## Exercise task
Name every organization mentioned in the article on service level objectives.

## Passage to read

○ ○ ○ ○ ○ ○ ○

Service Level Objectives, or SLOs, are an internal goal for the essential metrics of a service, such as uptime or response speed. We’re probably familiar with this definition, but what is the value of setting these goals? We’ll take a look at SLOs as both a powerful safety net and a tool to inform the allocation of engineering resources, while also considering the cultural learnings of SLO adoption.
As SLOs are always set to be more stringent than any external-facing agreements you have with your clients (SLAs), they provide a safety net to ensure that issues are addressed before the user experience becomes unacceptable. For example, you may have an agreement with your client that the service will be available 99% of the time each month. You could then set an internal SLO where alerts activate when availability dips below 99.9%. This provides you a significant time buffer to resolve the issue before violating the agreement:
Service Level Agreement with Clients: 99% availability – 7.31 hours acceptable downtime per month
Service Level Objective Internally: 99.9% availability – 43.83 minutes acceptable downtime per month
Safety Buffer: 6.58 hours
Knowing that you’ll have over six and a half hours between your internal objective and an agreement breach can provide some peace of mind as you deploy. However, it can be difficult to determine a buffer that provides sufficient time to respond when disruptions occur. Garrett Plasky, who previously led Evernote’s SRE team, describes this challenge:
“Setting an appropriate SLO is an art in and of itself, but ultimately you should endeavor to set a target that is above the point at which your users feel pain and also one that you can realistically meet (i.e. SLOs should not be aspirational).”
It may be tempting from a management perspective to set an SLO of 100%, but it just isn’t realistic. Development would be paralyzed by fear that the smallest change could trigger an SLO breach. Moreover, such a high target isn’t helpful. As Garrett points out, the SLO should still be set above the point where the users of the service are pained, as any refinement beyond that quickly gives diminishing returns for additional user satisfaction. This points to another key element of choosing good service indicators and SLOs: they should be relevant to the users.
In a world of increasing system complexity, it’s tempting but ultimately impossible to measure everything. To set meaningful goals, you’ll need to understand what metrics really matter. As Charity Majors, CTO of Honeycomb put it in an interview with InfoQ:
“In the chaotic future we're all hurtling toward, you actually have to have the discipline to have radically fewer paging alerts ... not more. People... lean heavily on over-paging themselves with clusters of tens or hundreds of alerts, which they pattern-match for clues about what the root cause might be."
SLOs are the perfect way to implement Charity’s advice. Each SLO requires choosing specific indicators and writing policy around them. By carefully considering deliberate objectives, hundreds of alerts and signals can be naturally pared down to the few that matter.Of course, this raises the question of how these indicators are chosen. Although good load balancing might have an impact on the latency that a user experiences, it’s several steps removed from a user’s experience. There are many metrics that contribute just as much to latency, and trying to peg your SLO to each and every one of them will generate far too much noise. Instead, typical experiences of a service can be consolidated into a few key metrics that will be most relevant to their happiness:
99.99% of requests successful SLOs with the user experience in mind become an even more powerful safety net. You can feel confident that the metrics you’re most vigilantly monitoring are the best ones to ensure the happiness of your users. Moreover, you can establish different alerting and response workflows for incidents that don’t directly impact SLOs, allowing for better prioritization and reduced alert fatigue.

○ ○ ○ ○ ○ ○ ○

(Dataset rows)
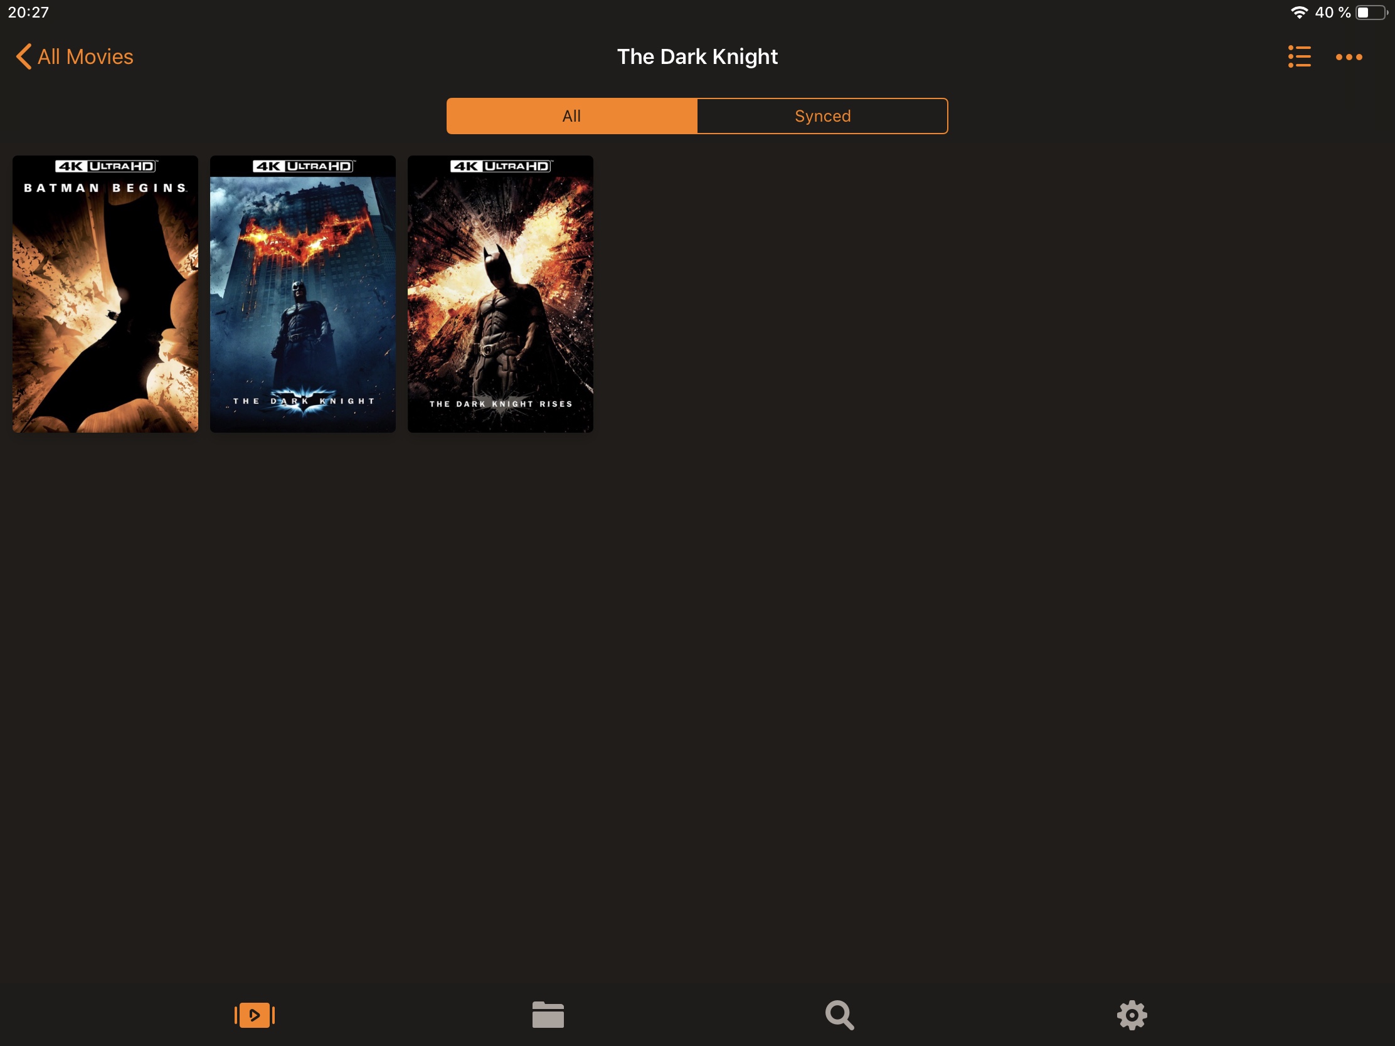Tap the 40 % battery percentage text
This screenshot has height=1046, width=1395.
coord(1332,12)
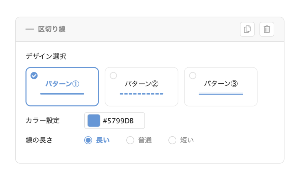The image size is (303, 178).
Task: Duplicate the 区切り線 block with the copy icon
Action: pyautogui.click(x=247, y=29)
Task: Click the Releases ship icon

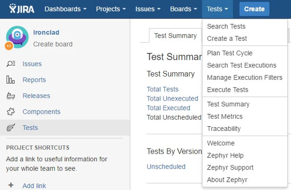Action: click(x=11, y=96)
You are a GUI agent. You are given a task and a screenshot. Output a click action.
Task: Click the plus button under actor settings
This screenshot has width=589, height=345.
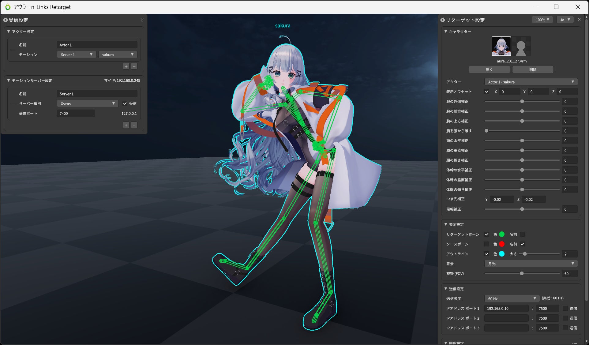[x=126, y=66]
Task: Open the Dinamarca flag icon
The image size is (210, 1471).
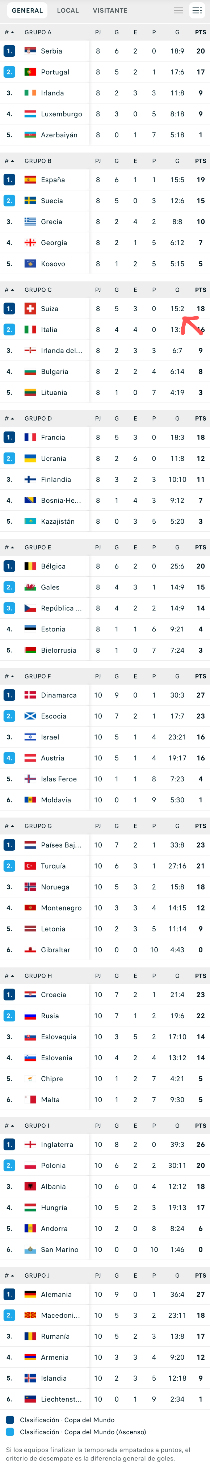Action: coord(30,695)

○ ○ ○ ○ ○ ○ ○

## Answer to this task
Evernote, Honeycomb, InfoQ